[Records for locating words and elements]
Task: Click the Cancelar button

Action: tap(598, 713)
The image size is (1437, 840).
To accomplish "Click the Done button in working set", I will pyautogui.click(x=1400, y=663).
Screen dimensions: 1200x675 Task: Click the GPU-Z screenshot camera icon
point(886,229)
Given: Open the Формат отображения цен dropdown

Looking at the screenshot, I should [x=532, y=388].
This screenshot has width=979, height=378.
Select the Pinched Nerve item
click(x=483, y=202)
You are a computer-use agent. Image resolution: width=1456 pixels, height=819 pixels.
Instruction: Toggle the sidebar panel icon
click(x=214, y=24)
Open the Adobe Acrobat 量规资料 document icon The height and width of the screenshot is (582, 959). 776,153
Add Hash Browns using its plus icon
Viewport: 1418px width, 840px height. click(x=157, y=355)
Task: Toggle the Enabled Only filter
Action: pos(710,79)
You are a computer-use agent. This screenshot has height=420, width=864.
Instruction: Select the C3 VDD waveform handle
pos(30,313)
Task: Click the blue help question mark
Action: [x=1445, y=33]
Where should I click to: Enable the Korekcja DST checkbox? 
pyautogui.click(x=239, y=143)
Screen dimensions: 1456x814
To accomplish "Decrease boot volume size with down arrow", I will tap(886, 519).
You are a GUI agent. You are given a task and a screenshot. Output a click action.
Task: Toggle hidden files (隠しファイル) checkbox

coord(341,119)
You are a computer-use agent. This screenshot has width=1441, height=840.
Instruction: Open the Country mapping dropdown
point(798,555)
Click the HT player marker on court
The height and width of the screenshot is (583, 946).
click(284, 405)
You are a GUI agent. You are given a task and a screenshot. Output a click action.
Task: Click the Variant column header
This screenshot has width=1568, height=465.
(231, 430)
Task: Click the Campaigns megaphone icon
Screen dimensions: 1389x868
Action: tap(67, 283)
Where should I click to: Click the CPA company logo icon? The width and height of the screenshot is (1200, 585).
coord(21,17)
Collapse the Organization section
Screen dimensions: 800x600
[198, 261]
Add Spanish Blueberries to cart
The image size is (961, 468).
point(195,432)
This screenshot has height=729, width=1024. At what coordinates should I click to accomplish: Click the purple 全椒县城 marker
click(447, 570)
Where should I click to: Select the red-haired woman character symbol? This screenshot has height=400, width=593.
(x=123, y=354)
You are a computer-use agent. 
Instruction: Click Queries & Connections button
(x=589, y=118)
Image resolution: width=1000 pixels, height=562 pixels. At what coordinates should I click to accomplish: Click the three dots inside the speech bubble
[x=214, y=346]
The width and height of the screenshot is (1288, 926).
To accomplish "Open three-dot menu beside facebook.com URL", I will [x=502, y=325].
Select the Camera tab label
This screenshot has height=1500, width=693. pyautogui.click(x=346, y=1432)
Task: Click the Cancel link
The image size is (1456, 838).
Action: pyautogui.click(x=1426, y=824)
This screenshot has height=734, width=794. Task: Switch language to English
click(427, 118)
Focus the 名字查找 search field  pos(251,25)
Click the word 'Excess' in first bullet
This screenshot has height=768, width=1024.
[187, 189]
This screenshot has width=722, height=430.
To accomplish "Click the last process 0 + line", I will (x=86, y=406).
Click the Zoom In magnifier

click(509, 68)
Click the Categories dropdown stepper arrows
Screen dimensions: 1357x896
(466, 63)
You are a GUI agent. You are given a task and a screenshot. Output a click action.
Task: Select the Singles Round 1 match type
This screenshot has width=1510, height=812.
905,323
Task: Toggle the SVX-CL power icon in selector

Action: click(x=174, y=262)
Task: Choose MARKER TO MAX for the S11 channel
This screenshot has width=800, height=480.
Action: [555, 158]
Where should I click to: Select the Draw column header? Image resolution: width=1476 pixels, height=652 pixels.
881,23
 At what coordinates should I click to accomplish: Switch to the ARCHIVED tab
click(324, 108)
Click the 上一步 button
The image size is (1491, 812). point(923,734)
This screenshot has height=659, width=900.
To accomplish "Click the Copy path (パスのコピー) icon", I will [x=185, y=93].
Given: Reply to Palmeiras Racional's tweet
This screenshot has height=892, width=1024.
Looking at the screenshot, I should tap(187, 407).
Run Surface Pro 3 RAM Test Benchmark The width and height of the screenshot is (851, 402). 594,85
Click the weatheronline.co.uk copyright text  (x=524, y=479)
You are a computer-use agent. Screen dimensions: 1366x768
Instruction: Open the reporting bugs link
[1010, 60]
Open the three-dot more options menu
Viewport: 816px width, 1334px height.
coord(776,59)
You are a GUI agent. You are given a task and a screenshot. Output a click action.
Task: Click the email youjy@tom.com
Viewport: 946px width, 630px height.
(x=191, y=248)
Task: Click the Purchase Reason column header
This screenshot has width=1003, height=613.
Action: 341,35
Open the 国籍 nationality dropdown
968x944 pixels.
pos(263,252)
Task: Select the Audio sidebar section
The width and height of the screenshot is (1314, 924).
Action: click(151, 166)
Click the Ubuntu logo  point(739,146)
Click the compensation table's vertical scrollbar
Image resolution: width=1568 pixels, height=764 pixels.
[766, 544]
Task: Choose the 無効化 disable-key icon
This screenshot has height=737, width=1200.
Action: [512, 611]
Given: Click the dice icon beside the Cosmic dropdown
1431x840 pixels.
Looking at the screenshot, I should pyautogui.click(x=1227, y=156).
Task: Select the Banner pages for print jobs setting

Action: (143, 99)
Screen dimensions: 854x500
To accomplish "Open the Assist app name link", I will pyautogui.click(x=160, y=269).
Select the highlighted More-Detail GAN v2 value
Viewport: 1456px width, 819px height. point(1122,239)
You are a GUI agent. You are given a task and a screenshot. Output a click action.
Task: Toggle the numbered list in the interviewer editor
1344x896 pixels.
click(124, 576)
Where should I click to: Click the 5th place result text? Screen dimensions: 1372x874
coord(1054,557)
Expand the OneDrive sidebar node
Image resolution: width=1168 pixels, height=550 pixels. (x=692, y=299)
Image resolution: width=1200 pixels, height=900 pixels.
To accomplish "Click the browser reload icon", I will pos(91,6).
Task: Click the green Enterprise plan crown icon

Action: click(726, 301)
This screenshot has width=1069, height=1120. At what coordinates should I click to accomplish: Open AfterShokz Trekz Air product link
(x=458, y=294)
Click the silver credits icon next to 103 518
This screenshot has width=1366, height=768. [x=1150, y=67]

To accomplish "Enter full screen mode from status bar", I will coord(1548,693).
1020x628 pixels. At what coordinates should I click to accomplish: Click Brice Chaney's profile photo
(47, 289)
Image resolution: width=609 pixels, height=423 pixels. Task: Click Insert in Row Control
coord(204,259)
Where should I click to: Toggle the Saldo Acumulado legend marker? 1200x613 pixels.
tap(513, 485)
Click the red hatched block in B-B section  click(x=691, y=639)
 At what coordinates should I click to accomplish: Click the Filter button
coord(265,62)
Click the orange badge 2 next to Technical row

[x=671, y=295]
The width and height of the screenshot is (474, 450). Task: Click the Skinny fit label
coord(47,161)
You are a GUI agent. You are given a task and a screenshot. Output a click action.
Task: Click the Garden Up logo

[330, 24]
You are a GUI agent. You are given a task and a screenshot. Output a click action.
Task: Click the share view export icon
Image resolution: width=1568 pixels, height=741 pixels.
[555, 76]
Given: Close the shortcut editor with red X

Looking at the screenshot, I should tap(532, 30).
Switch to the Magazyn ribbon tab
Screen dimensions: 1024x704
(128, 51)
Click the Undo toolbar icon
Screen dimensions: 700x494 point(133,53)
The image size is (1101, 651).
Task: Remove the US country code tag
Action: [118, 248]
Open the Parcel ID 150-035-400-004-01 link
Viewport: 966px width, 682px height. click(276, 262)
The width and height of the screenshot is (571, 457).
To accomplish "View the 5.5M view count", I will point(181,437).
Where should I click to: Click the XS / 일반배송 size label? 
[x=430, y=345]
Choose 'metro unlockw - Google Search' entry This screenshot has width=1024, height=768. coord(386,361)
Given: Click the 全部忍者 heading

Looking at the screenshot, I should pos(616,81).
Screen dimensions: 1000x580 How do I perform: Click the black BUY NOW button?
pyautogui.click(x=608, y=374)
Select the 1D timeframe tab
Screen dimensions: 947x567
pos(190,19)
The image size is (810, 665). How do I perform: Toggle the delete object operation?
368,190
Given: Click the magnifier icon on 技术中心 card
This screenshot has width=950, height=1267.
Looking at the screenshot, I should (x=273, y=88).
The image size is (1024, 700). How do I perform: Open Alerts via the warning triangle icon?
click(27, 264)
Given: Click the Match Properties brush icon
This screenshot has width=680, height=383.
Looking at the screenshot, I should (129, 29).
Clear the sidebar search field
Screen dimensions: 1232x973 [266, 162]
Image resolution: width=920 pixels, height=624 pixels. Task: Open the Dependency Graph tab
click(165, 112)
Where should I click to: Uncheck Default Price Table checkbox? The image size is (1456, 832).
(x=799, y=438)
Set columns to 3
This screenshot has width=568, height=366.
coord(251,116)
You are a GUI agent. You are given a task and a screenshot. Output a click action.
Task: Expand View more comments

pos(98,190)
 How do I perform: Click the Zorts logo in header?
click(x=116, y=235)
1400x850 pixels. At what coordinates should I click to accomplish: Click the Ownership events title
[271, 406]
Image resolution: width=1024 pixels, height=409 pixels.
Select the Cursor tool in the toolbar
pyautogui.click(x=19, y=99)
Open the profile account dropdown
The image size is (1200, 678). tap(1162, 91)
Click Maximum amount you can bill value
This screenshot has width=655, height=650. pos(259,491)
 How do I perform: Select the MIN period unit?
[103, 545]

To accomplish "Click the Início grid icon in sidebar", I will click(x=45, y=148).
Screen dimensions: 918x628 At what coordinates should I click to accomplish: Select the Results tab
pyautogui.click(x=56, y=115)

» **INSTRUCTION**: Recast the records as a JSON list of strings, one string per line and with blank lines omitted, covering everything from the line containing "Click the weatheronline.co.uk" down to the line containing "should pyautogui.click(x=1227, y=156).", both of those lines included.

» **TASK OUTPUT**:
[
  "Click the weatheronline.co.uk copyright text  (x=524, y=479)",
  "You are a computer-use agent. Screen dimensions: 1366x768",
  "Instruction: Open the reporting bugs link",
  "[1010, 60]",
  "Open the three-dot more options menu",
  "Viewport: 816px width, 1334px height.",
  "coord(776,59)",
  "You are a GUI agent. You are given a task and a screenshot. Output a click action.",
  "Task: Click the email youjy@tom.com",
  "Viewport: 946px width, 630px height.",
  "(x=191, y=248)",
  "Task: Click the Purchase Reason column header",
  "This screenshot has width=1003, height=613.",
  "Action: 341,35",
  "Open the 国籍 nationality dropdown",
  "968x944 pixels.",
  "pos(263,252)",
  "Task: Select the Audio sidebar section",
  "The width and height of the screenshot is (1314, 924).",
  "Action: click(151, 166)",
  "Click the Ubuntu logo  point(739,146)",
  "Click the compensation table's vertical scrollbar",
  "Image resolution: width=1568 pixels, height=764 pixels.",
  "[766, 544]",
  "Task: Choose the 無効化 disable-key icon",
  "This screenshot has height=737, width=1200.",
  "Action: [512, 611]",
  "Given: Click the dice icon beside the Cosmic dropdown",
  "1431x840 pixels.",
  "Looking at the screenshot, I should pyautogui.click(x=1227, y=156)."
]